**EXERCISE BRIEF:** Give the passage of the uformer.py error thread from "Traceback (most recent" to "cplx = self.dsconv_cplx[idx](cplx)" again, swapping "forward" for "run".
***** PROVIDED TEXT
Input error when running uformer.py #3

Open jvel07 opened 2 years ago

jvel07 commented 2 years ago

The paper is one of the best out there, congrats! I am trying to run uformer.py but I get the following error:

RuntimeError: Given normalized_shape=[12], expected input with shape [*, 12], but got input of size[10, 64, 2, 749, 5]

Am I missing something here?

felixfuyihui commented 2 years ago

The paper is one of the best out there, congrats! I am trying to run uformer.py but I get the following error:

RuntimeError: Given normalized_shape=[12], expected input with shape [*, 12], but got input of size[10, 64, 2, 749, 5]

Am I missing something here?

Thank you so much for your attention. Would you please kindly tell me which line of code outputs this error? And would you please copy the full error report?

jvel07 commented 2 years ago

Sure, here is the full output:

Traceback (most recent call last):
  File "/home/jvel/jupyterNotebooks/samsung/Uformer/uformer.py", line 451, in <module>
    outputs = net(inputs,inputs)
  File "/home/jvel/anaconda3/envs/asteroid/lib/python3.8/site-packages/torch/nn/modules/module.py", line 889, in _call_impl
    result = self.forward(*input, **kwargs)
  File "/home/jvel/jupyterNotebooks/samsung/Uformer/uformer.py", line 336, in forward
    out, mag = self.conformer1(out, mag)
  File "/home/jvel/anaconda3/envs/asteroid/lib/python3.8/site-packages/torch/nn/modules/module.py", line 889, in _call_impl
    result = self.forward(*input, **kwargs)
  File "/home/jvel/jupyterNotebooks/samsung/Uformer/dilated_dualpath_conformer.py", line 118, in forward
    cplx = self.dsconv_cplx[idx](cplx)
**********
***** INFORMATION SHOWN
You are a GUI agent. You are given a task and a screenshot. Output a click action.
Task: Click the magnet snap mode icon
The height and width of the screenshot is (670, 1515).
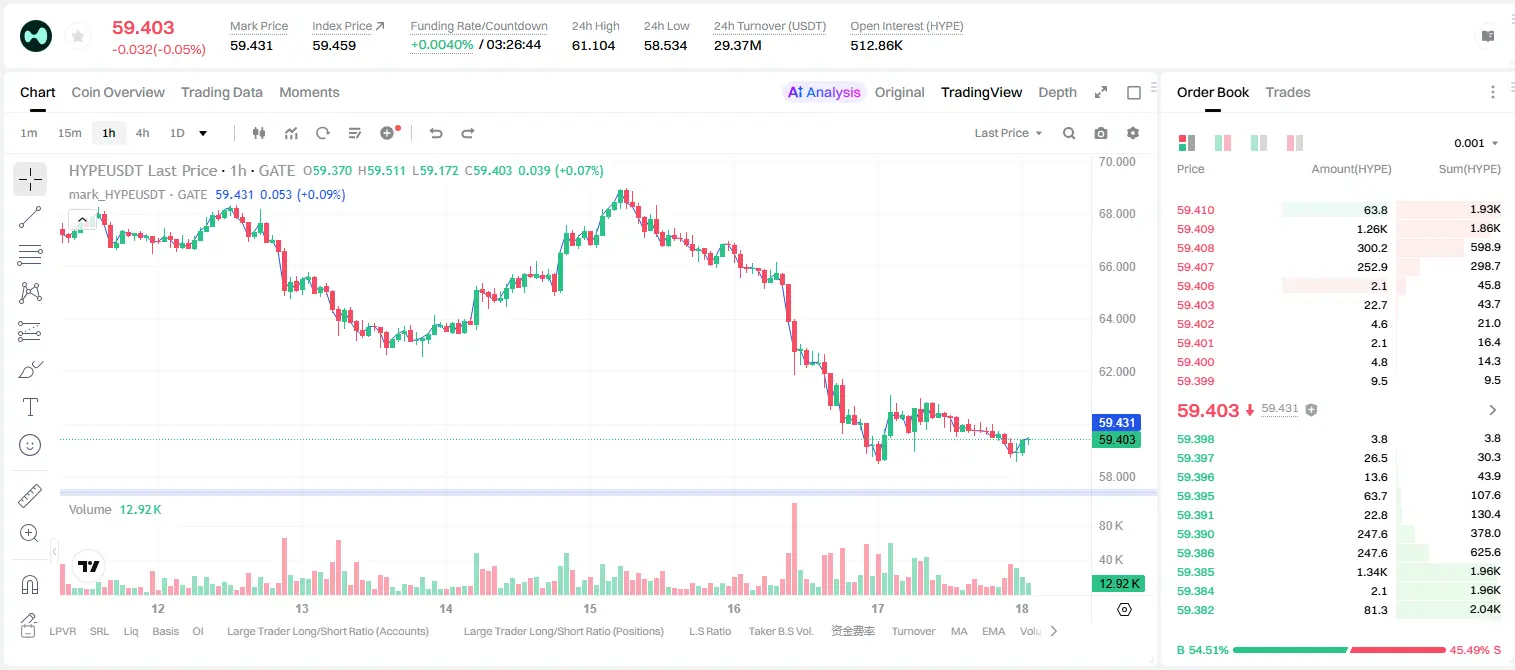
**********
**PROBLEM SOLUTION:**
Traceback (most recent call last):
  File "/home/jvel/jupyterNotebooks/samsung/Uformer/uformer.py", line 451, in <module>
    outputs = net(inputs,inputs)
  File "/home/jvel/anaconda3/envs/asteroid/lib/python3.8/site-packages/torch/nn/modules/module.py", line 889, in _call_impl
    result = self.run(*input, **kwargs)
  File "/home/jvel/jupyterNotebooks/samsung/Uformer/uformer.py", line 336, in run
    out, mag = self.conformer1(out, mag)
  File "/home/jvel/anaconda3/envs/asteroid/lib/python3.8/site-packages/torch/nn/modules/module.py", line 889, in _call_impl
    result = self.run(*input, **kwargs)
  File "/home/jvel/jupyterNotebooks/samsung/Uformer/dilated_dualpath_conformer.py", line 118, in run
    cplx = self.dsconv_cplx[idx](cplx)